__Task item__.
Find the line with "Screen dimensions: 1124x616" in the entries below. Repeat it, every following line, and the line with "Given: Click Alex's voice avatar photo", exactly and with nothing added.

__Source data__.
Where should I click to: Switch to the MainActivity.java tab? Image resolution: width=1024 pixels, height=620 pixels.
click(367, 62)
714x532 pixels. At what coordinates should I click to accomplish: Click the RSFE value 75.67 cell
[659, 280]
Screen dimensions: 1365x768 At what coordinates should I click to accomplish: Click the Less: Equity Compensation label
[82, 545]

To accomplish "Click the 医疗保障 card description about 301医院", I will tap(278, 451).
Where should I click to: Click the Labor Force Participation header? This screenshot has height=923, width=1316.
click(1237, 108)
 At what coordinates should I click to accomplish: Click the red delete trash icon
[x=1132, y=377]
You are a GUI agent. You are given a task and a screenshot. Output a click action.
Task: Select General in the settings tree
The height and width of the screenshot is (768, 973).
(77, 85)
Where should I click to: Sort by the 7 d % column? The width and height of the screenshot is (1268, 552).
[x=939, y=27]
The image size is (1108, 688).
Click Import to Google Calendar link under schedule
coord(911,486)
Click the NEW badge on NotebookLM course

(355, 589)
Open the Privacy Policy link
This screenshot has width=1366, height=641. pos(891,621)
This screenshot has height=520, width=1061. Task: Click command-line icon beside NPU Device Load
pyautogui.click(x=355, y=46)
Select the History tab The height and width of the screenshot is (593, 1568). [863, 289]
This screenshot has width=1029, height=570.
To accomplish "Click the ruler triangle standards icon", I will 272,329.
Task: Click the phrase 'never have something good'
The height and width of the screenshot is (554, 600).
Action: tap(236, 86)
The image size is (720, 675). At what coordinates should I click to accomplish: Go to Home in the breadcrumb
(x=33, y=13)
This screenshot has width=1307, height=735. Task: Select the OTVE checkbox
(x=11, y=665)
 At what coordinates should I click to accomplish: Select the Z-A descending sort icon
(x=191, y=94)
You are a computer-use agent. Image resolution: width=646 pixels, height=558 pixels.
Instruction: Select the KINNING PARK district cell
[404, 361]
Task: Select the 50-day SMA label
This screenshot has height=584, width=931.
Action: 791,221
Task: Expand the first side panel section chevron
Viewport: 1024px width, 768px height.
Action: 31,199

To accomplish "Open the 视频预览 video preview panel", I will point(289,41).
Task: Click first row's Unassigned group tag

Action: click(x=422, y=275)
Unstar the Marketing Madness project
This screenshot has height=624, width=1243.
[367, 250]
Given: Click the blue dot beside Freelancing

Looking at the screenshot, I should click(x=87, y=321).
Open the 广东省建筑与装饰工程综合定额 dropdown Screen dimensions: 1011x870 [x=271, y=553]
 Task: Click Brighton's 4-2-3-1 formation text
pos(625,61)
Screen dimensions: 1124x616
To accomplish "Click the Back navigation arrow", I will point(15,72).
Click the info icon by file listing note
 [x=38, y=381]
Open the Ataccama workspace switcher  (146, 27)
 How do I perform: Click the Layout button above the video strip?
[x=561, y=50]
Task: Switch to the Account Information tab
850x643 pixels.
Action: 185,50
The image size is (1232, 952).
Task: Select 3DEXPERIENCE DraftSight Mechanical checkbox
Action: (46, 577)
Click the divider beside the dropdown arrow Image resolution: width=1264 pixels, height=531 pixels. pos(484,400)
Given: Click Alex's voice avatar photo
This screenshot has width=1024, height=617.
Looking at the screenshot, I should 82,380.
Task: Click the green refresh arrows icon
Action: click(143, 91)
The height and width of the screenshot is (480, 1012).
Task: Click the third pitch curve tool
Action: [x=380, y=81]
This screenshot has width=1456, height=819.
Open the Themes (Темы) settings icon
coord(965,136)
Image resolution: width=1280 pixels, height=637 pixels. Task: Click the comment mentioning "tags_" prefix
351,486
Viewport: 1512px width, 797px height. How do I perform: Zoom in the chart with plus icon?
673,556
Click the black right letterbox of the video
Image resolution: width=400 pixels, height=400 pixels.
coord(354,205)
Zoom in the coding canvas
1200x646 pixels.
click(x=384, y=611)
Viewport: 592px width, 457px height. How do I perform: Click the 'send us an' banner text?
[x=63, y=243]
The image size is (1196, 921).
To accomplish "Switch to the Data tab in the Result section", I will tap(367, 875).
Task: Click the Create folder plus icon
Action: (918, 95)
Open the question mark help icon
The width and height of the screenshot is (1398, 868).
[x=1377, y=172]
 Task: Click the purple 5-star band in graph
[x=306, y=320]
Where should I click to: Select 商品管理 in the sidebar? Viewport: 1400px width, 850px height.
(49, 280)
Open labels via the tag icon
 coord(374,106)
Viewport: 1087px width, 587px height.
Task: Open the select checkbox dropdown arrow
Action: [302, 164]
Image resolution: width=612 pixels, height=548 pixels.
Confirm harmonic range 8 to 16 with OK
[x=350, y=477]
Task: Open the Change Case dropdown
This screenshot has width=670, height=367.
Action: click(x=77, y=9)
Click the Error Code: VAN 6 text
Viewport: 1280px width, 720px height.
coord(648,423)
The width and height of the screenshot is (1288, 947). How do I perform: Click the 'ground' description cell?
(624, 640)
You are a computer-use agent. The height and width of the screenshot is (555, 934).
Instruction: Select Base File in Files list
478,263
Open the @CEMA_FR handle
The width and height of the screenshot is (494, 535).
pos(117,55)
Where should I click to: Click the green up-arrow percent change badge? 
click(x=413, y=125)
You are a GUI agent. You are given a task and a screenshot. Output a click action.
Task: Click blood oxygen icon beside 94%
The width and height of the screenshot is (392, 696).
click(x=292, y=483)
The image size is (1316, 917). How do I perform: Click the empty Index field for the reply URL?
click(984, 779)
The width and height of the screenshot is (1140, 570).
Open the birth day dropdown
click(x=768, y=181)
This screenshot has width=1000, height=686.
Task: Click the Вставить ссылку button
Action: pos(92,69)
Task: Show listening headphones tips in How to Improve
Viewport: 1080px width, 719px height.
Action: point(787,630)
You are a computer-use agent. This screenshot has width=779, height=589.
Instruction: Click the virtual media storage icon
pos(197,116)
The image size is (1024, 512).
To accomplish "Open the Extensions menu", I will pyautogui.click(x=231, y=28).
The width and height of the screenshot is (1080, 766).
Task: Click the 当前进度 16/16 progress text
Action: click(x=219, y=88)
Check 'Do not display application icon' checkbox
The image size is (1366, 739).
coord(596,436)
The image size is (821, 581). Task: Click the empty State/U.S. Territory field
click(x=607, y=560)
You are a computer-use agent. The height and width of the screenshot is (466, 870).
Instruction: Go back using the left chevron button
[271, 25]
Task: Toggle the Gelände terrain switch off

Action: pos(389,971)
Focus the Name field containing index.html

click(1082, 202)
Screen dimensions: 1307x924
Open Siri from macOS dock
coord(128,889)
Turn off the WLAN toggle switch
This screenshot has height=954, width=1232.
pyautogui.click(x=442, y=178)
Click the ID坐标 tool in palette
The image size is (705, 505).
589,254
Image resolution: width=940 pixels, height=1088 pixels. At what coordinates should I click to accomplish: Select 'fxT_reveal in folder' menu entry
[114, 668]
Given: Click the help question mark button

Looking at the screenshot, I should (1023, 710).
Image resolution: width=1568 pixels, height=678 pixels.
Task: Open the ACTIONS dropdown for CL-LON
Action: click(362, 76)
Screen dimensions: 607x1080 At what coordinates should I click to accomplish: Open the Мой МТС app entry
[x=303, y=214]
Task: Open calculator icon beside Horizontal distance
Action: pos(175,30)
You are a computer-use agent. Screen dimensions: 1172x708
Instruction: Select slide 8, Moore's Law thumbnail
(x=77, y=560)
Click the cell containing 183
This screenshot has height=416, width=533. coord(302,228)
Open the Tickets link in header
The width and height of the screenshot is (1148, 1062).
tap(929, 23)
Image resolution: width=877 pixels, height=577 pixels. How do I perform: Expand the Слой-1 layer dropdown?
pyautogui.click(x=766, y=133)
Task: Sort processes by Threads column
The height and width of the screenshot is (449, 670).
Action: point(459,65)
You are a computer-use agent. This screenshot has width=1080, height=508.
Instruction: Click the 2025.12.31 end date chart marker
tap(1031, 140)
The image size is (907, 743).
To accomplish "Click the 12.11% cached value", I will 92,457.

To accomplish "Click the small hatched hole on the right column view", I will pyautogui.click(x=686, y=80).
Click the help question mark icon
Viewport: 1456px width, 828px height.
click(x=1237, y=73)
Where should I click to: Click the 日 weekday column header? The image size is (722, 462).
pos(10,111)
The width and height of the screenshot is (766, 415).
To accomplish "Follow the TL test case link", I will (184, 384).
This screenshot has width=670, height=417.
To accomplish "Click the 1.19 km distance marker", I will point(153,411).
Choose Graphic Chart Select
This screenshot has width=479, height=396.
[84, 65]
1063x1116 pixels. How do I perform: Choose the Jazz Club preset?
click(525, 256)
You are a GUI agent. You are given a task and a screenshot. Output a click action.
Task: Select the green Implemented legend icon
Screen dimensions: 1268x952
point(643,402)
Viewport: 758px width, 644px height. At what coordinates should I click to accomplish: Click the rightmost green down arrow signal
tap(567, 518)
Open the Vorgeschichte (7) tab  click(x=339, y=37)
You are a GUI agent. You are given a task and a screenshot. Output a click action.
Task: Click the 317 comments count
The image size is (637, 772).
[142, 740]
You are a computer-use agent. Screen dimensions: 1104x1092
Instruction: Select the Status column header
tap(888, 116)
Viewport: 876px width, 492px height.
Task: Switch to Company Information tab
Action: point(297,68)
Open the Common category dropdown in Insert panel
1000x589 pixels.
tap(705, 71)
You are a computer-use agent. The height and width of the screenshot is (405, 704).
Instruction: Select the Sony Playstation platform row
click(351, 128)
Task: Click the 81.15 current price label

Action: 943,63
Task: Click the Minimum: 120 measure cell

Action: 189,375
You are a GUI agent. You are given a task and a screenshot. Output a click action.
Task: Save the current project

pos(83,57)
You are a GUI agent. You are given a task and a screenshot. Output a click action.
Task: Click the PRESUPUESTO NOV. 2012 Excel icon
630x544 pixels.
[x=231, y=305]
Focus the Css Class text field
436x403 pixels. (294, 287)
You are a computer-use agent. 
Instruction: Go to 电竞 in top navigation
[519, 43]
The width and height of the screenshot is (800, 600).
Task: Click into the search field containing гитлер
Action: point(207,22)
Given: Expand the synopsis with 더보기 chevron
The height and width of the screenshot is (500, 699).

__Task answer__.
Screen dimensions: 1124x616
To accomplish "Click the Back navigation arrow", I will point(15,72).
Click the info icon by file listing note
 [x=38, y=381]
Open the Ataccama workspace switcher  (146, 27)
 How do I perform: Click the Layout button above the video strip?
[x=561, y=50]
Task: Switch to the Account Information tab
850x643 pixels.
Action: 185,50
The image size is (1232, 952).
Task: Select 3DEXPERIENCE DraftSight Mechanical checkbox
Action: (46, 577)
Click the divider beside the dropdown arrow Image resolution: width=1264 pixels, height=531 pixels. pos(484,400)
Given: Click Alex's voice avatar photo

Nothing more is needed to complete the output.